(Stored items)
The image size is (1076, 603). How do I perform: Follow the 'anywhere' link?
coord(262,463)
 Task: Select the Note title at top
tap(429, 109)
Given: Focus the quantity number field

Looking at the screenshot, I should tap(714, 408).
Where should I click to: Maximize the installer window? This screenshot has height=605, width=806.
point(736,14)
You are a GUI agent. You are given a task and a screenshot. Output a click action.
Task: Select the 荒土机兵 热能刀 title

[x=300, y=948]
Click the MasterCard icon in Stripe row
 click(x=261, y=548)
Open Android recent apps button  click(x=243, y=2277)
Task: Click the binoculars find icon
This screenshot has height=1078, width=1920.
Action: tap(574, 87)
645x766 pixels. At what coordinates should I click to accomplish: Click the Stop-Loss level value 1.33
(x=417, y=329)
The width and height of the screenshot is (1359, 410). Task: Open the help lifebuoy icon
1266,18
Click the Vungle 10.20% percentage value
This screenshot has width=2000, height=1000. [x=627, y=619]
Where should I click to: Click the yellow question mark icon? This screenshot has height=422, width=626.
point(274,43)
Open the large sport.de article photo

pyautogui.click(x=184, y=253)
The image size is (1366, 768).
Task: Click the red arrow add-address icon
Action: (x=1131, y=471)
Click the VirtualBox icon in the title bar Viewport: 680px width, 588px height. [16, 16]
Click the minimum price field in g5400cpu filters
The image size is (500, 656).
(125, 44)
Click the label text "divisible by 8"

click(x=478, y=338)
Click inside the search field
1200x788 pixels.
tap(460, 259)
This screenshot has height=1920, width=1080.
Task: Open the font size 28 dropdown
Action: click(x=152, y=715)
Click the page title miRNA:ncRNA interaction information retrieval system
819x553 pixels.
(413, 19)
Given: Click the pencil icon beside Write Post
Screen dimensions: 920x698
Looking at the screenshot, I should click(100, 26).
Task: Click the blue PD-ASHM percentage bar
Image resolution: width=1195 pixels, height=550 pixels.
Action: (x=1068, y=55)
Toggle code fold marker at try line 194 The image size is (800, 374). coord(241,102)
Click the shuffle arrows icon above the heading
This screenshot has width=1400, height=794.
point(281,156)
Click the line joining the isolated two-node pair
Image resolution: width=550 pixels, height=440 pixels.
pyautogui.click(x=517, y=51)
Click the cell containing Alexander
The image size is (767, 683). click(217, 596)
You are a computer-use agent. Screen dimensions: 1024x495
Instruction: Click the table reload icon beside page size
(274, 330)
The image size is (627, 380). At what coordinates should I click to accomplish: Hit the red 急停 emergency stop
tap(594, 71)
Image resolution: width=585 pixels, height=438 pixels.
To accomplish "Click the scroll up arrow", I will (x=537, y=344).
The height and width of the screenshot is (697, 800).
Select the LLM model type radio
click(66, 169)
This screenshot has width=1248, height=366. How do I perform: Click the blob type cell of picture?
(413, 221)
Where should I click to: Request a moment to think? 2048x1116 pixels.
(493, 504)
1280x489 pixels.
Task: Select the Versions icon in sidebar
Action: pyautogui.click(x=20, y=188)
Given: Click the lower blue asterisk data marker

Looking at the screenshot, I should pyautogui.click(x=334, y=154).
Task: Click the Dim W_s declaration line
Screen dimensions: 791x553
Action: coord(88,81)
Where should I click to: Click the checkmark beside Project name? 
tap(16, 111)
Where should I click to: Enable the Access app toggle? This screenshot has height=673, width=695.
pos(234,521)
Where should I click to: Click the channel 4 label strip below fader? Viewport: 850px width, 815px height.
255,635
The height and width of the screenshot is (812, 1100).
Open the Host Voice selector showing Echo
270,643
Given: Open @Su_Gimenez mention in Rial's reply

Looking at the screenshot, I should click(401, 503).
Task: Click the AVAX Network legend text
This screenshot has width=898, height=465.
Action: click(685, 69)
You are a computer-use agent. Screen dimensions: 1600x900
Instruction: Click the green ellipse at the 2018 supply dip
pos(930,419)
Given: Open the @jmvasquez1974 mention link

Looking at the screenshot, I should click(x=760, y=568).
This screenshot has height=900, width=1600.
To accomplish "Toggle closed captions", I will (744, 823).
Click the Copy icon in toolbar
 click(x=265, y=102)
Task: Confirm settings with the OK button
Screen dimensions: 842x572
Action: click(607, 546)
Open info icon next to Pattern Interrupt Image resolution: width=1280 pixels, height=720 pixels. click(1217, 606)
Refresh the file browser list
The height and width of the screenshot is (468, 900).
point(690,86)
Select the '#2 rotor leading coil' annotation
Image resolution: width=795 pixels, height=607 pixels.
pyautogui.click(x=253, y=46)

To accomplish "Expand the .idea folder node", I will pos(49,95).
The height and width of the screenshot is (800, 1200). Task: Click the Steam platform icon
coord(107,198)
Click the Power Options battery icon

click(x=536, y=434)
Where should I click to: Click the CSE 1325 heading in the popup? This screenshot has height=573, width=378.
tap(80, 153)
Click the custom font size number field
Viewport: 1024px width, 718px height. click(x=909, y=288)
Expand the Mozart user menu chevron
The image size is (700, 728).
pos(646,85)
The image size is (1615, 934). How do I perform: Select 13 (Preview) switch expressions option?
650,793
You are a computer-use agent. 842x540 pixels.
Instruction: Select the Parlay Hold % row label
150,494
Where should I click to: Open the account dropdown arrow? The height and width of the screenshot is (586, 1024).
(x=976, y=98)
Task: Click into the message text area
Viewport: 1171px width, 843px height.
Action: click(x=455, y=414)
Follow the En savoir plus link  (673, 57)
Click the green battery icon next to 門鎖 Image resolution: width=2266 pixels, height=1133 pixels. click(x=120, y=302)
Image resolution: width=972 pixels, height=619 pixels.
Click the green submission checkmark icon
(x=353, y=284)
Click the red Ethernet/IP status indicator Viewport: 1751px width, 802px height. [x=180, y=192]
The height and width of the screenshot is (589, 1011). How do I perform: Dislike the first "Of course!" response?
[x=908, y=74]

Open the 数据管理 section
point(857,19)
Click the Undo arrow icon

» Instructions to follow
Every entry above must be copied exactly.

» Output of the exercise
The image size is (1076, 603). How do I perform: Follow the 'anywhere' link?
coord(262,463)
 Task: Select the Note title at top
tap(429, 109)
Given: Focus the quantity number field

Looking at the screenshot, I should tap(714, 408).
Where should I click to: Maximize the installer window? This screenshot has height=605, width=806.
point(736,14)
You are a GUI agent. You are given a task and a screenshot. Output a click action.
Task: Select the 荒土机兵 热能刀 title

[x=300, y=948]
Click the MasterCard icon in Stripe row
 click(x=261, y=548)
Open Android recent apps button  click(x=243, y=2277)
Task: Click the binoculars find icon
This screenshot has height=1078, width=1920.
Action: tap(574, 87)
645x766 pixels. At what coordinates should I click to accomplish: Click the Stop-Loss level value 1.33
(x=417, y=329)
The width and height of the screenshot is (1359, 410). Task: Open the help lifebuoy icon
1266,18
Click the Vungle 10.20% percentage value
This screenshot has width=2000, height=1000. [x=627, y=619]
Where should I click to: Click the yellow question mark icon? This screenshot has height=422, width=626.
point(274,43)
Open the large sport.de article photo

pyautogui.click(x=184, y=253)
The image size is (1366, 768).
Task: Click the red arrow add-address icon
Action: (x=1131, y=471)
Click the VirtualBox icon in the title bar Viewport: 680px width, 588px height. [16, 16]
Click the minimum price field in g5400cpu filters
The image size is (500, 656).
(125, 44)
Click the label text "divisible by 8"

click(x=478, y=338)
Click inside the search field
1200x788 pixels.
tap(460, 259)
This screenshot has height=1920, width=1080.
Task: Open the font size 28 dropdown
Action: click(x=152, y=715)
Click the page title miRNA:ncRNA interaction information retrieval system
819x553 pixels.
(413, 19)
Given: Click the pencil icon beside Write Post
Screen dimensions: 920x698
Looking at the screenshot, I should click(100, 26).
Task: Click the blue PD-ASHM percentage bar
Image resolution: width=1195 pixels, height=550 pixels.
Action: (x=1068, y=55)
Toggle code fold marker at try line 194 The image size is (800, 374). coord(241,102)
Click the shuffle arrows icon above the heading
This screenshot has width=1400, height=794.
point(281,156)
Click the line joining the isolated two-node pair
Image resolution: width=550 pixels, height=440 pixels.
pyautogui.click(x=517, y=51)
Click the cell containing Alexander
The image size is (767, 683). click(217, 596)
You are a computer-use agent. Screen dimensions: 1024x495
Instruction: Click the table reload icon beside page size
(274, 330)
The image size is (627, 380). At what coordinates should I click to accomplish: Hit the red 急停 emergency stop
tap(594, 71)
Image resolution: width=585 pixels, height=438 pixels.
To accomplish "Click the scroll up arrow", I will (x=537, y=344).
The height and width of the screenshot is (697, 800).
Select the LLM model type radio
click(66, 169)
This screenshot has width=1248, height=366. How do I perform: Click the blob type cell of picture?
(413, 221)
Where should I click to: Request a moment to think? 2048x1116 pixels.
(493, 504)
1280x489 pixels.
Task: Select the Versions icon in sidebar
Action: pyautogui.click(x=20, y=188)
Given: Click the lower blue asterisk data marker

Looking at the screenshot, I should pyautogui.click(x=334, y=154).
Task: Click the Dim W_s declaration line
Screen dimensions: 791x553
Action: coord(88,81)
Where should I click to: Click the checkmark beside Project name? 
tap(16, 111)
Where should I click to: Enable the Access app toggle? This screenshot has height=673, width=695.
pos(234,521)
Where should I click to: Click the channel 4 label strip below fader? Viewport: 850px width, 815px height.
255,635
The height and width of the screenshot is (812, 1100).
Open the Host Voice selector showing Echo
270,643
Given: Open @Su_Gimenez mention in Rial's reply

Looking at the screenshot, I should click(401, 503).
Task: Click the AVAX Network legend text
This screenshot has width=898, height=465.
Action: click(685, 69)
You are a computer-use agent. Screen dimensions: 1600x900
Instruction: Click the green ellipse at the 2018 supply dip
pos(930,419)
Given: Open the @jmvasquez1974 mention link

Looking at the screenshot, I should click(x=760, y=568).
This screenshot has height=900, width=1600.
To accomplish "Toggle closed captions", I will (744, 823).
Click the Copy icon in toolbar
 click(x=265, y=102)
Task: Confirm settings with the OK button
Screen dimensions: 842x572
Action: click(607, 546)
Open info icon next to Pattern Interrupt Image resolution: width=1280 pixels, height=720 pixels. click(1217, 606)
Refresh the file browser list
The height and width of the screenshot is (468, 900).
point(690,86)
Select the '#2 rotor leading coil' annotation
Image resolution: width=795 pixels, height=607 pixels.
pyautogui.click(x=253, y=46)

To accomplish "Expand the .idea folder node", I will pos(49,95).
The height and width of the screenshot is (800, 1200). Task: Click the Steam platform icon
coord(107,198)
Click the Power Options battery icon

click(x=536, y=434)
Where should I click to: Click the CSE 1325 heading in the popup? This screenshot has height=573, width=378.
tap(80, 153)
Click the custom font size number field
Viewport: 1024px width, 718px height. click(x=909, y=288)
Expand the Mozart user menu chevron
The image size is (700, 728).
pos(646,85)
The image size is (1615, 934). How do I perform: Select 13 (Preview) switch expressions option?
650,793
You are a computer-use agent. 842x540 pixels.
Instruction: Select the Parlay Hold % row label
150,494
Where should I click to: Open the account dropdown arrow? The height and width of the screenshot is (586, 1024).
(x=976, y=98)
Task: Click into the message text area
Viewport: 1171px width, 843px height.
Action: click(x=455, y=414)
Follow the En savoir plus link  (673, 57)
Click the green battery icon next to 門鎖 Image resolution: width=2266 pixels, height=1133 pixels. click(x=120, y=302)
Image resolution: width=972 pixels, height=619 pixels.
Click the green submission checkmark icon
(x=353, y=284)
Click the red Ethernet/IP status indicator Viewport: 1751px width, 802px height. [x=180, y=192]
The height and width of the screenshot is (589, 1011). How do I perform: Dislike the first "Of course!" response?
[x=908, y=74]

Open the 数据管理 section
point(857,19)
Click the Undo arrow icon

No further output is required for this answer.